=== Exercise description ===
Determine which lines of the records include the word "screenshot", and copy them.

=== Data for review ===
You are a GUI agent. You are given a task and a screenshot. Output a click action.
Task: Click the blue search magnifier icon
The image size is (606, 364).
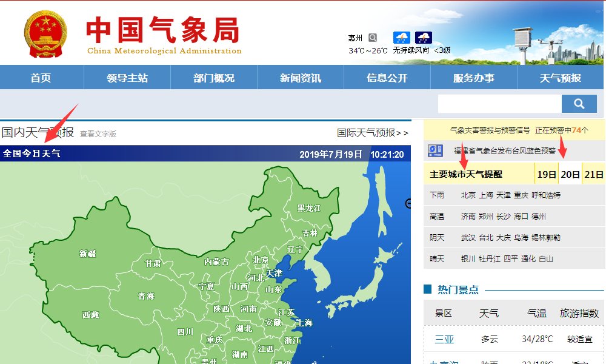579,103
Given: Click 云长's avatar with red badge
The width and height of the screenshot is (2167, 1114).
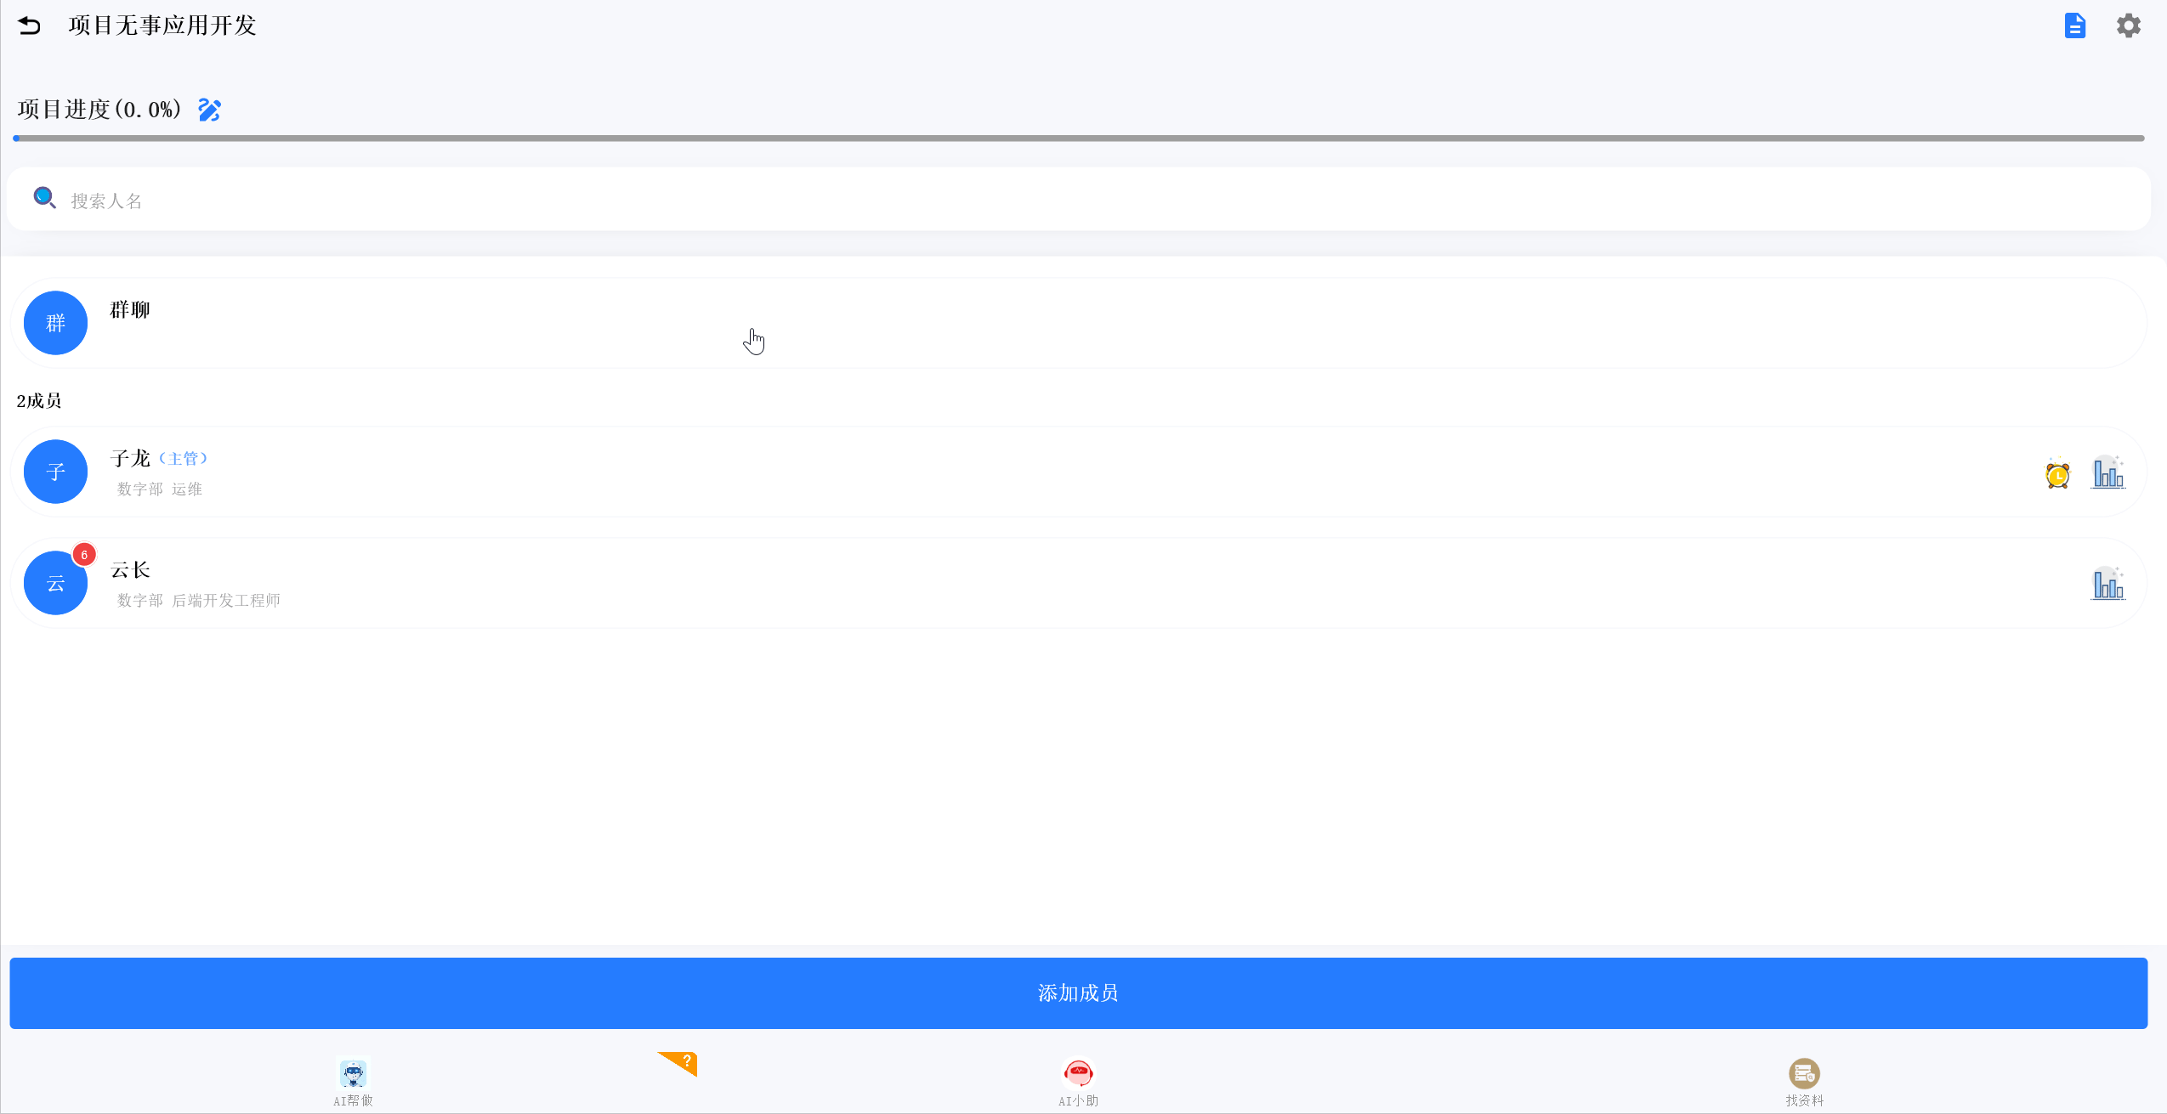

=== Answer below ===
You are a GUI agent. You are given a task and a screenshot. Output a click action.
The width and height of the screenshot is (2167, 1114).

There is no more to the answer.